Stored data entries:
Content starts

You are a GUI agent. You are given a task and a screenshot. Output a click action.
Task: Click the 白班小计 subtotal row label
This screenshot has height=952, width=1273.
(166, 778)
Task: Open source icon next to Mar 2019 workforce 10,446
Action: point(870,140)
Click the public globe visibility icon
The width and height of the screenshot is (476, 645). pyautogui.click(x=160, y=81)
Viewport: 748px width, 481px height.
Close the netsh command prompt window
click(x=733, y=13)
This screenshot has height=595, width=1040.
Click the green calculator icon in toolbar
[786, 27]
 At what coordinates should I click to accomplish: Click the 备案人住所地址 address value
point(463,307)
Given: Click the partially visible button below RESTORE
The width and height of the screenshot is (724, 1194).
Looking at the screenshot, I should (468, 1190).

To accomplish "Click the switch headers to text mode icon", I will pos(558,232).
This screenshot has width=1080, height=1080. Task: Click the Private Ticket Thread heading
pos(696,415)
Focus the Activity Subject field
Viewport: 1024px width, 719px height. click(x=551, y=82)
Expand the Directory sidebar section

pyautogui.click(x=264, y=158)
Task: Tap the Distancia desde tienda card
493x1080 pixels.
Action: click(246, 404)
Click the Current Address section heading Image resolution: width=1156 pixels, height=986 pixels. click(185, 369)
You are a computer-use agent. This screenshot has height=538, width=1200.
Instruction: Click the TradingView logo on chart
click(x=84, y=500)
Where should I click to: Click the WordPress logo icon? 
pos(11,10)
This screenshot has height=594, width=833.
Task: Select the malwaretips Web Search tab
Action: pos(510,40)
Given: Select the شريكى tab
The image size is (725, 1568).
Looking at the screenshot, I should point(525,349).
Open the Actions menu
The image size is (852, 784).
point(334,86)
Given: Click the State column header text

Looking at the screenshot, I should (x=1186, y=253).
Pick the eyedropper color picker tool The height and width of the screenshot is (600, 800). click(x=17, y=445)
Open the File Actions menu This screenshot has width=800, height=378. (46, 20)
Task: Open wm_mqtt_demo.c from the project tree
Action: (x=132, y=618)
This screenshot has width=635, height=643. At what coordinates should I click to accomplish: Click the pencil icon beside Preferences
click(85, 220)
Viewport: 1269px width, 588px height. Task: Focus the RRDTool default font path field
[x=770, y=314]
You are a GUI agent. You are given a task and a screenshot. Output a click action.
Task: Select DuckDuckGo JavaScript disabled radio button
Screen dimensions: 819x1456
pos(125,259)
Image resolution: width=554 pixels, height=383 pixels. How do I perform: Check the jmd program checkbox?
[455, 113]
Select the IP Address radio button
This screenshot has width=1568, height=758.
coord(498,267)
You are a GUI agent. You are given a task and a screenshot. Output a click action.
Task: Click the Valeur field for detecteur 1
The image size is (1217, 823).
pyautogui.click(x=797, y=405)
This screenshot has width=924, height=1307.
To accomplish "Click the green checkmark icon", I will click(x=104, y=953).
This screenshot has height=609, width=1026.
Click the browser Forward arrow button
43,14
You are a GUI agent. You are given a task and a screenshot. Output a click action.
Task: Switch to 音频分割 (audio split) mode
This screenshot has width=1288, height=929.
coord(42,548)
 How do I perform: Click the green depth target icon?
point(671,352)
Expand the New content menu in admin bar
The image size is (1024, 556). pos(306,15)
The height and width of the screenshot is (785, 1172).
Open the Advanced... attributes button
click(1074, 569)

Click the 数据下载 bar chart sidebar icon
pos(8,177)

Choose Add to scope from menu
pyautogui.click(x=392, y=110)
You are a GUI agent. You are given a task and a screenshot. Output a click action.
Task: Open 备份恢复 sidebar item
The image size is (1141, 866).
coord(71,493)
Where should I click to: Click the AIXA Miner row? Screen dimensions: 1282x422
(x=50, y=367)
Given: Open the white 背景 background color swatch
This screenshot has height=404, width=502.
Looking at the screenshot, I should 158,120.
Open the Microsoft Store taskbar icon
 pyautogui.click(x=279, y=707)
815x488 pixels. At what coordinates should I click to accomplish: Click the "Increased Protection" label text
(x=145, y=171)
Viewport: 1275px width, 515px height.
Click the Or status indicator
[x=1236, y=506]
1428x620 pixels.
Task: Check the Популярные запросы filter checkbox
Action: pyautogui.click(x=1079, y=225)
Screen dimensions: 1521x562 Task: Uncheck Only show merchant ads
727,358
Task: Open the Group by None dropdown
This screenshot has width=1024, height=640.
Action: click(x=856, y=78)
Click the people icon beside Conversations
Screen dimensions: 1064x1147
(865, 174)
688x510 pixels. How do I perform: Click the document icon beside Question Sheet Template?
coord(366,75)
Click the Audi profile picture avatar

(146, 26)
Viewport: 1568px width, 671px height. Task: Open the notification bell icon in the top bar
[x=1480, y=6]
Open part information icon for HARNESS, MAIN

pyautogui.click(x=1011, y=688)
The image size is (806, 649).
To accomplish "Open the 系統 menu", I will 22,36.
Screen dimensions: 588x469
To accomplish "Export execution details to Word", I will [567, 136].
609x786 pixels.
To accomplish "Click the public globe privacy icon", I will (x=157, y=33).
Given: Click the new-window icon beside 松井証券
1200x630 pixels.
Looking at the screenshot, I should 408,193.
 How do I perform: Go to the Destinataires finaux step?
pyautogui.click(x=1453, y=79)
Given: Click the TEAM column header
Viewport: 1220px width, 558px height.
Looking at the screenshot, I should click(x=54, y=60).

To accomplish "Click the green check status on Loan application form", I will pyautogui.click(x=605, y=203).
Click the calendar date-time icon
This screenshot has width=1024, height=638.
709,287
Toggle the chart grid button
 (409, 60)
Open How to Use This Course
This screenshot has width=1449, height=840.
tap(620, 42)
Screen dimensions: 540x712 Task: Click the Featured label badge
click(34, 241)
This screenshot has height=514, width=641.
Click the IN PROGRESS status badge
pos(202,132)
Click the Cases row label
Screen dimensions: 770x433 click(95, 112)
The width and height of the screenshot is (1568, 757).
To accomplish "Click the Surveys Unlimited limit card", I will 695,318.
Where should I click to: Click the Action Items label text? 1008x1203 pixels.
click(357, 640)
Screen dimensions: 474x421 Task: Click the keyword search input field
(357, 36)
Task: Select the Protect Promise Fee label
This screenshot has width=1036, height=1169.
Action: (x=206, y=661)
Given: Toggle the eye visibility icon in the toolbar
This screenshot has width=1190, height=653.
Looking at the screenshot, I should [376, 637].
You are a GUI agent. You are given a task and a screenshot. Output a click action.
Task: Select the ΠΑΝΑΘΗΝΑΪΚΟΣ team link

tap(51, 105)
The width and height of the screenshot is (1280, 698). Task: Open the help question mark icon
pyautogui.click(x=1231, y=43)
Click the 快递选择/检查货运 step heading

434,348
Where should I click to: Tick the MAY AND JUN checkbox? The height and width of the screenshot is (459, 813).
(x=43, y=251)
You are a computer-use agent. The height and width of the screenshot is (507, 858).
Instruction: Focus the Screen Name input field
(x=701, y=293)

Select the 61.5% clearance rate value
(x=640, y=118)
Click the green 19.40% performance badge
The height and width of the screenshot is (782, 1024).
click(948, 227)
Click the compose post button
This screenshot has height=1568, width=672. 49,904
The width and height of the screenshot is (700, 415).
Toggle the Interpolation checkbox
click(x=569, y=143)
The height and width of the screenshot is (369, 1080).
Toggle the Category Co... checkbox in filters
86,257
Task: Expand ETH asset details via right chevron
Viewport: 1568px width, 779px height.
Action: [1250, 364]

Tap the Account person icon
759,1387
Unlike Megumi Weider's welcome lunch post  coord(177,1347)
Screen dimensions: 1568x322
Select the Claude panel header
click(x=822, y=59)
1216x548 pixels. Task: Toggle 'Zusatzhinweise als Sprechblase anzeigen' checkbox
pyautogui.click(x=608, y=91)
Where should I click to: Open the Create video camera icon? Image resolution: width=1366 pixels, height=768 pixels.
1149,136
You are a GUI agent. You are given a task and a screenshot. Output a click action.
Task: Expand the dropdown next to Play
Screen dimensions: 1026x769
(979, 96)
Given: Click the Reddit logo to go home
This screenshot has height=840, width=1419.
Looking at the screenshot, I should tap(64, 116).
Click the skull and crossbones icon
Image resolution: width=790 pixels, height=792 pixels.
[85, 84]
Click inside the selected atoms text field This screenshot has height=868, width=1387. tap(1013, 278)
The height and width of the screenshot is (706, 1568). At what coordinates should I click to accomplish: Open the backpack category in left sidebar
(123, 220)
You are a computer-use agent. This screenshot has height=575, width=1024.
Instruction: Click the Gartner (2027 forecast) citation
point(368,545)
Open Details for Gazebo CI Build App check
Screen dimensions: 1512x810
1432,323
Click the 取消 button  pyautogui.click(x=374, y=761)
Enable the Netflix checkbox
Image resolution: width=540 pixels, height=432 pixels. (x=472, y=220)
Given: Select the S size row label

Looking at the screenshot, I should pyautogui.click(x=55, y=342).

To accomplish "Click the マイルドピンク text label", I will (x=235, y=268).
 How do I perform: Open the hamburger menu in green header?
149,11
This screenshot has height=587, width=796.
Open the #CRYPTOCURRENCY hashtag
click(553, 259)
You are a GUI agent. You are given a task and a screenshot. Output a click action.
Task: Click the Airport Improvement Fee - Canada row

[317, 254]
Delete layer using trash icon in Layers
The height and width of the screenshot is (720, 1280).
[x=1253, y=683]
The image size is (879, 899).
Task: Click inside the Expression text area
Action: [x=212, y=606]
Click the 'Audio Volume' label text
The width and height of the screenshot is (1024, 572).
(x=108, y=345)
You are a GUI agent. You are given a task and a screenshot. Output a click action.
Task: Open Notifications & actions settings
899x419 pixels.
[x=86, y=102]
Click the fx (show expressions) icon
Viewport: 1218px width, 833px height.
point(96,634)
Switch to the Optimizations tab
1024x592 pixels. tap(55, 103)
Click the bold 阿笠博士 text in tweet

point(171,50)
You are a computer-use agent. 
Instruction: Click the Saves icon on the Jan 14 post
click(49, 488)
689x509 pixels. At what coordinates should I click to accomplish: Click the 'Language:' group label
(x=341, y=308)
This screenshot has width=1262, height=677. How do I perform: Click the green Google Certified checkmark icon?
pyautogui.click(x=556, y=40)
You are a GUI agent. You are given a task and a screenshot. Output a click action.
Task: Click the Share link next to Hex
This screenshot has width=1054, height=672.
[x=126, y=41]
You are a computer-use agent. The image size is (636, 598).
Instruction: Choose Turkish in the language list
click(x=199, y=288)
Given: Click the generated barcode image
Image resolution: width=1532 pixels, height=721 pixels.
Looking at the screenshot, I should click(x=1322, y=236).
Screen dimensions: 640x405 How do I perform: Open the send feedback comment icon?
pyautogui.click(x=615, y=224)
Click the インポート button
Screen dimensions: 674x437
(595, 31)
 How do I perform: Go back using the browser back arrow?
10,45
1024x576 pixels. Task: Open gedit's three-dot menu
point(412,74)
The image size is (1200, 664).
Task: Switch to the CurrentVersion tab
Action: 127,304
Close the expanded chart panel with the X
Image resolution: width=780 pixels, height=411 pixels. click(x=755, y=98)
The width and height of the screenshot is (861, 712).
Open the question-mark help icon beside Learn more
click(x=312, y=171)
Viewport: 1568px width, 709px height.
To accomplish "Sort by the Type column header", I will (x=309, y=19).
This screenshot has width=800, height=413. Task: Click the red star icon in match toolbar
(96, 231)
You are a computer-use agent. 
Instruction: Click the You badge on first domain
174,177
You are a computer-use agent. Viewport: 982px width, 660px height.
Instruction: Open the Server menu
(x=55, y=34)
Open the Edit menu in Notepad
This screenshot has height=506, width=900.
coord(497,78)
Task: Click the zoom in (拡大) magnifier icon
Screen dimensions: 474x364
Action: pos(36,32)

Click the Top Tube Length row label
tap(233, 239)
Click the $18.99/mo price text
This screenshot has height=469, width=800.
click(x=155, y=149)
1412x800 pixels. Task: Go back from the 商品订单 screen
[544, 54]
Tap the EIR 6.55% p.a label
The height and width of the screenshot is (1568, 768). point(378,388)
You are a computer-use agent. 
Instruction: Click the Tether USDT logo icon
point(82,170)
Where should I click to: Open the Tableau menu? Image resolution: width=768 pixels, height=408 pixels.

Content ends

Reproduce exactly the section above that begins at the line containing "Image resolution: width=1532" and ends at the line containing "The width and height of the screenshot is (861, 712).", leaving out all other lines.

Image resolution: width=1532 pixels, height=721 pixels.
Looking at the screenshot, I should click(x=1322, y=236).
Screen dimensions: 640x405 How do I perform: Open the send feedback comment icon?
pyautogui.click(x=615, y=224)
Click the インポート button
Screen dimensions: 674x437
(595, 31)
 How do I perform: Go back using the browser back arrow?
10,45
1024x576 pixels. Task: Open gedit's three-dot menu
point(412,74)
The image size is (1200, 664).
Task: Switch to the CurrentVersion tab
Action: 127,304
Close the expanded chart panel with the X
Image resolution: width=780 pixels, height=411 pixels. click(x=755, y=98)
The width and height of the screenshot is (861, 712).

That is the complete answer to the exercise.